Trichogramma wasps (Trichogramma spp.) are among the smallest insects on Earth and among the most valuable to a gardener — microscopic parasitic wasps that destroy pest caterpillars before they ever hatch. Rather than attacking the caterpillar, a female Trichogramma lays her own egg inside the egg of a moth or butterfly, and her larva devours the pest embryo from within. Because they stop pests at the egg stage, and because so many destructive garden pests are moth and butterfly larvae, Trichogramma are one of the most widely used biological control agents in the world. With a beneficial rating of 5 out of 5, they are a powerful, invisible ally.
Identification and Description
Trichogramma wasps are almost impossibly tiny — often just 0.2 to 0.5 millimeter long, smaller than the period at the end of this sentence — which makes them essentially invisible to the naked eye and impossible to identify individually in the garden without magnification. Under a microscope they are stout, short-bodied wasps with characteristic fringed wings and often reddish eyes. Gardeners never really "see" Trichogramma at work; instead, the sign of their activity is host eggs that have turned black. A moth or butterfly egg is normally pale; once a Trichogramma larva has consumed the contents, the egg darkens to black as the wasp pupates inside — a small but telling clue that these beneficials are present and working.
Life Cycle
The Trichogramma life cycle is extraordinarily fast and entirely tied to its host's eggs. The female locates the egg of a host insect — typically a moth or butterfly — and lays one or more of her own eggs inside it. The wasp larva hatches and consumes the host egg from within, killing the developing pest before it can become a leaf-eating caterpillar. The larva then pupates inside the blackened host egg, and after just 7 to 14 days the adult wasp chews its way out to seek more host eggs. This rapid cycle allows up to 30 generations in a single season, letting populations track and suppress pest outbreaks with remarkable speed. Trichogramma overwinter as mature larvae or pupae within the eggs of their hosts, emerging to resume their work when hosts become available in spring (activity peaks roughly May through September).
Habitat and Range
Trichogramma wasps occur worldwide, including throughout North America and across the entire United States — Northeast, Southeast, Midwest, Southwest, West, and Pacific Northwest. They are found in gardens, meadows, forests, agricultural fields, and even aquatic habitats (some species parasitize the eggs of aquatic insects). Wherever host moth and butterfly eggs and nectar sources are present, Trichogramma can establish, making a diverse, flower-rich garden ideal habitat.
Role in the Garden
Trichogramma wasps are supremely beneficial, earning the top rating of 5, because they intercept pests at the egg stage — before any feeding damage occurs. They parasitize the eggs of a wide range of destructive caterpillar pests, including corn earworm, European corn borer, cabbage loopers and other cabbage worms, armyworms, cutworms, tomato hornworms, codling moth, and many more. By killing the eggs, they prevent the caterpillars from ever hatching to chew leaves, bore into fruit, or tunnel through stems. They are completely harmless to people, plants, pets, and other beneficial insects, and they are so effective that they are mass-reared and sold commercially for release in gardens, orchards, and farms — one of the most successful examples of applied biological control anywhere.

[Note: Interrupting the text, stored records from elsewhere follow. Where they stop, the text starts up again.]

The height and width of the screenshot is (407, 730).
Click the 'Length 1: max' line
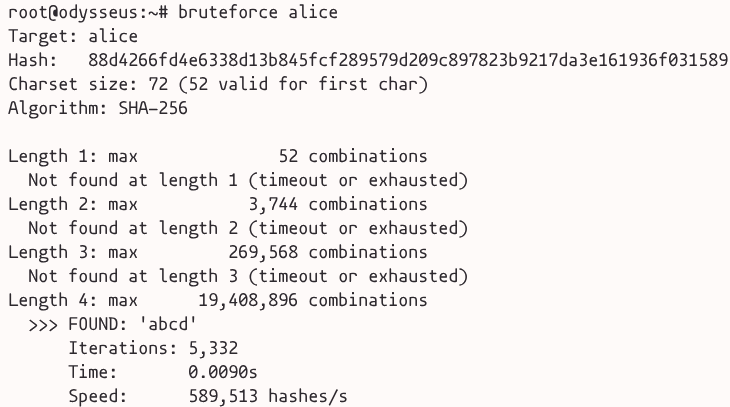coord(73,157)
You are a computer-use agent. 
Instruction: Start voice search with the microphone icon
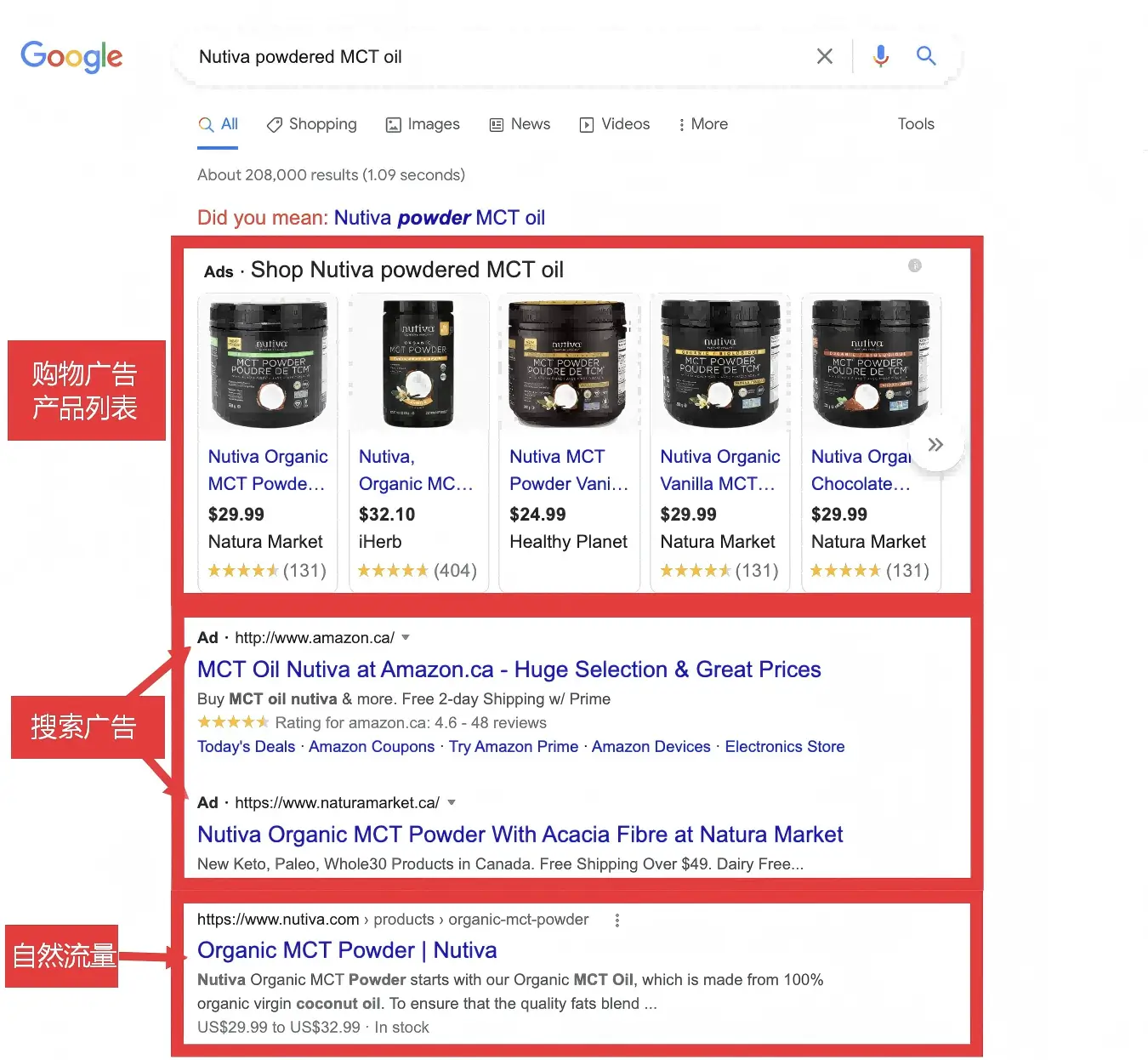pos(881,56)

Attracting and Supporting Trichogramma Wasps
Because Trichogramma are wholly beneficial, the goal is to attract, retain, and augment them. As with other tiny parasitic wasps, adults need nectar from small, shallow flowers they can access — plants in the carrot family (Apiaceae) such as dill, fennel, and carrots (left to flower), along with yarrow and valerian, are especially good, and a diverse, continuously blooming garden keeps adults fed and present. Crucially, avoid broad-spectrum insecticides, which kill these delicate wasps instantly and eliminate the natural control they provide. For active pest outbreaks — or to establish them early in the season — commercially available Trichogramma can be purchased (typically as parasitized eggs on cards) and released near affected crops, timed to coincide with pest egg-laying for best results. Combining releases with nectar plantings and a pesticide-free garden gives the wasps the best chance to establish a lasting, self-sustaining presence.
An Invisible Guardian
Trichogramma wasps do their work unseen, destroying pest eggs before a single leaf is chewed. Plant dill, fennel, yarrow, and other small-flowered nectar sources, keep the garden free of broad-spectrum sprays, and release commercial wasps to knock down caterpillar outbreaks — and these microscopic guardians will quietly patrol your garden, stopping many of its most damaging pests at the very start of their lives.